Child rearing and cultural beliefs and practices amongst Thai mothers in Victoria, Australia: Implications for the sudden infant death syndrome Academic Article uri icon

abstract

  • OBJECTIVE:To examine the perceptions of sudden infant death syndrome (SIDS) and to describe the role of cultural beliefs and practices on child rearing amongst Thai mothers in Victoria, Australia. METHODOLOGY:In-depth interviews and participant observation conducted with 30 Thai mothers during 1995-96. RESULTS:SIDS was not known amongst these Thai mothers prior to migration to Australia. However, they were aware of SIDS when they gave birth here and all of them expressed fear about their baby's death. Due to this fear, most mothers tended to follow Thai beliefs and practices strictly to prevent death.
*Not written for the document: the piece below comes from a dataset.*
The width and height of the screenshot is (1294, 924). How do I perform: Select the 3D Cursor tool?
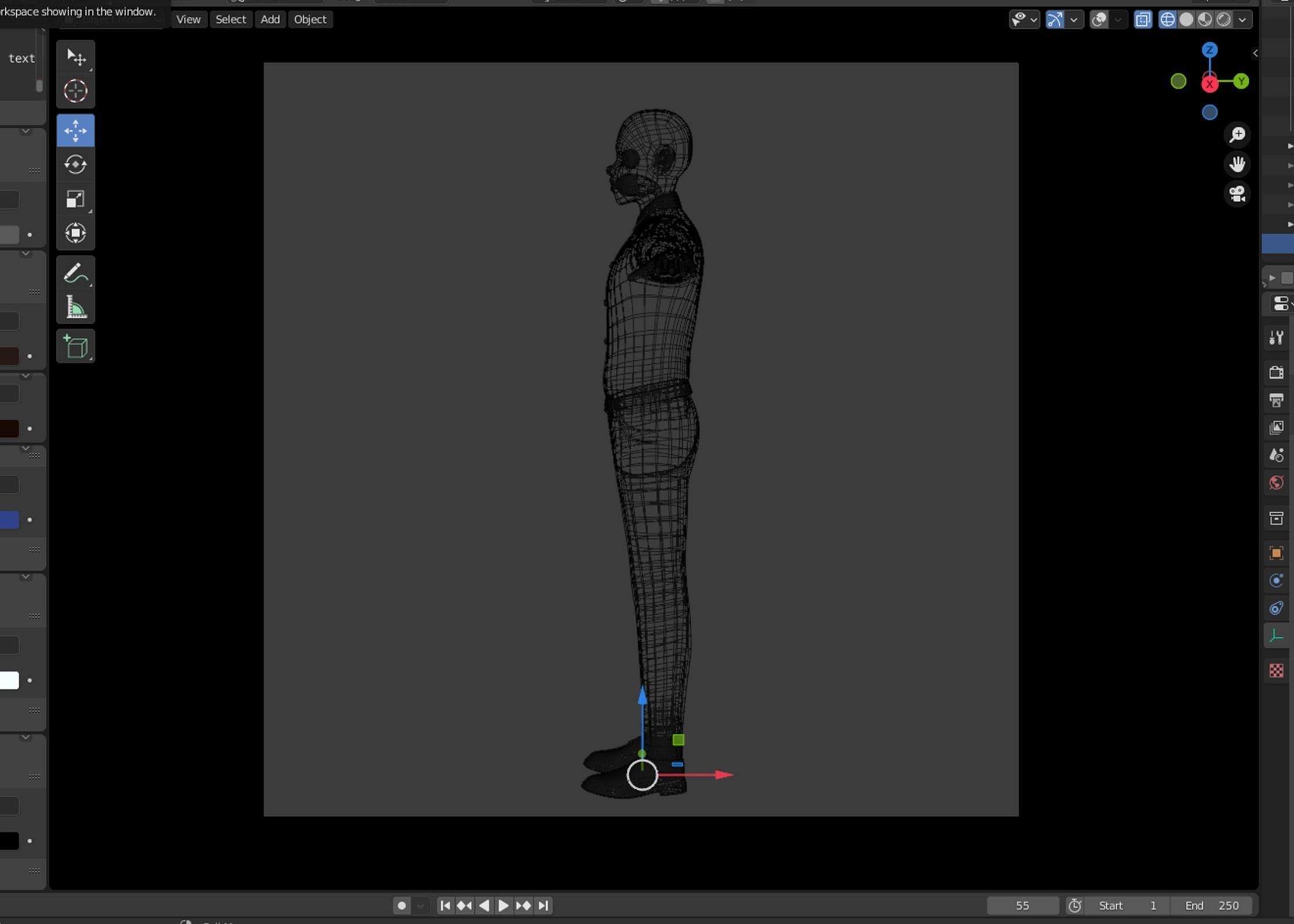(76, 91)
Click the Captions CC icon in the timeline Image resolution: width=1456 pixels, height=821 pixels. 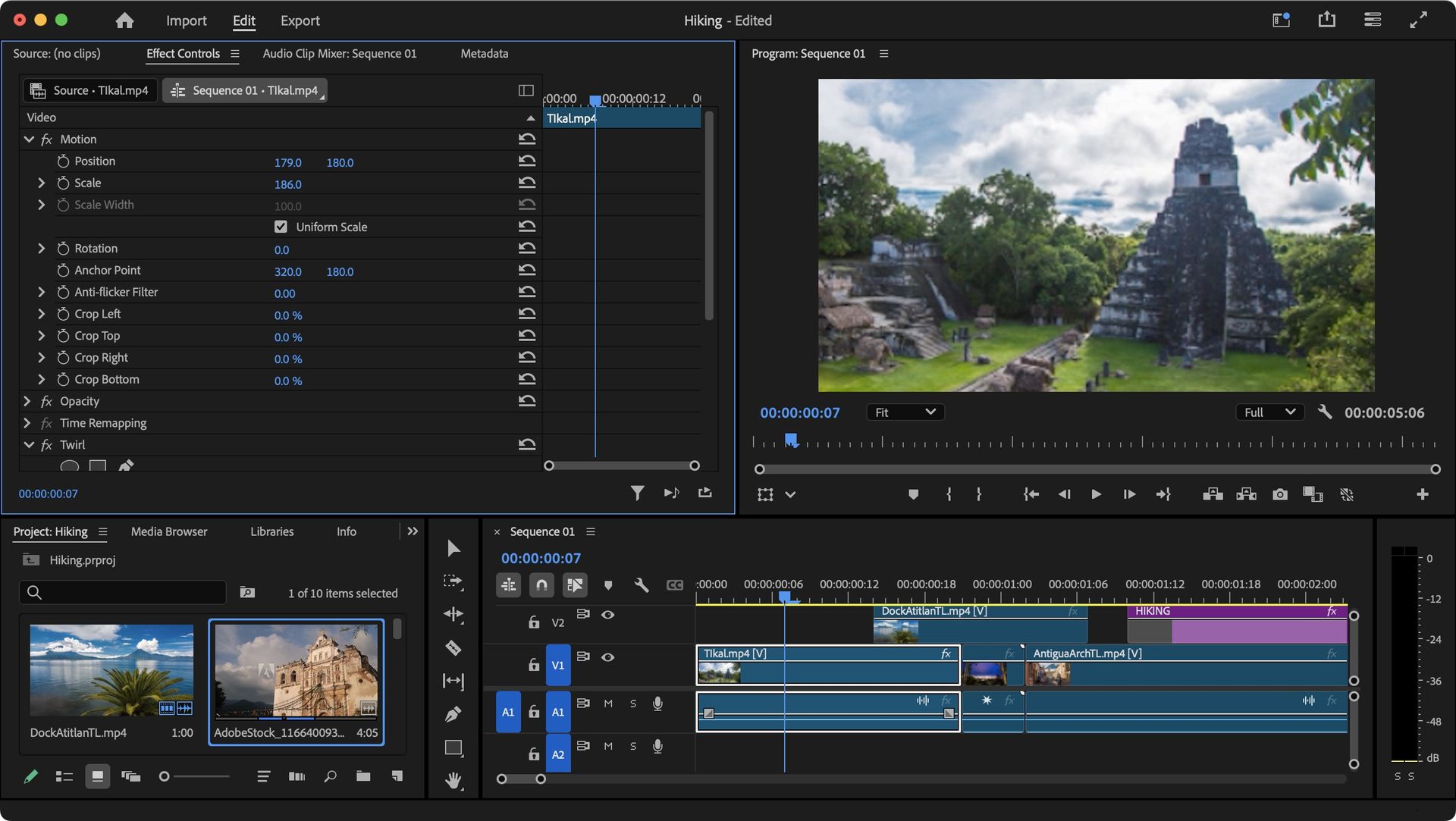click(x=674, y=584)
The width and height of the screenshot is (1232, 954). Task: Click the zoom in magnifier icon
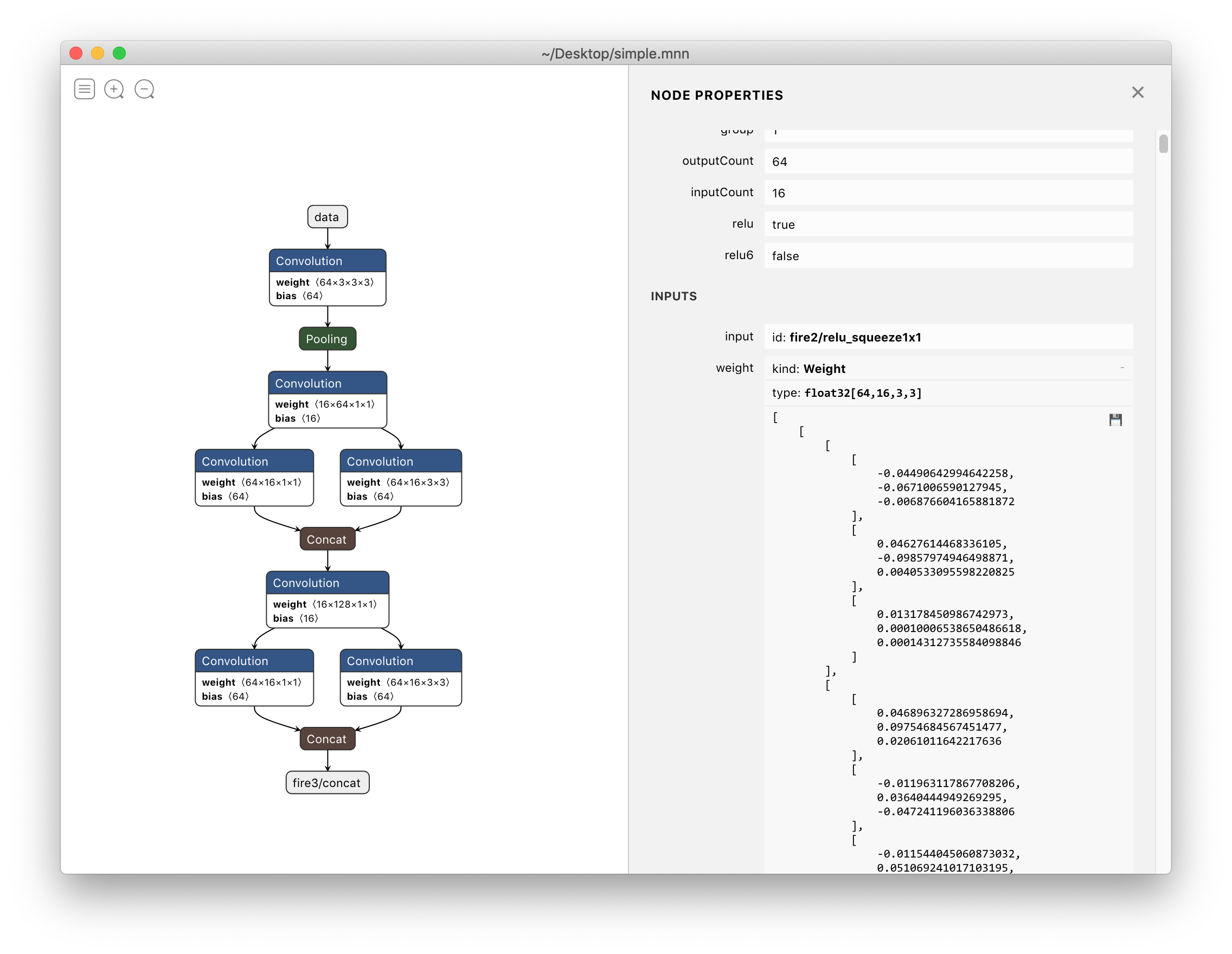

These included breast-feeding, not leaving the infant alone at nighttime, placing the infant on the side or back to sleep, and bedsharing. It is considered that there are numerous evil spirits who may harm the infant, but some are benevolent and protect the newborn, such as ancestral spirits and the guardian angel of a child. Several Thai rituals are carried out to protect the newborn from ill health and death, including inviting the soul of the infant to reside in his or her body, and ritual clipping and shaving the hair of the newborn within the first month of life. CONCLUSIONS:Cultural beliefs, rituals and child-rearing practices help Thai parents to overcome their fear of SIDS. Hypotheses derived from Asian parents' child rearing practices may be useful in further SIDS research.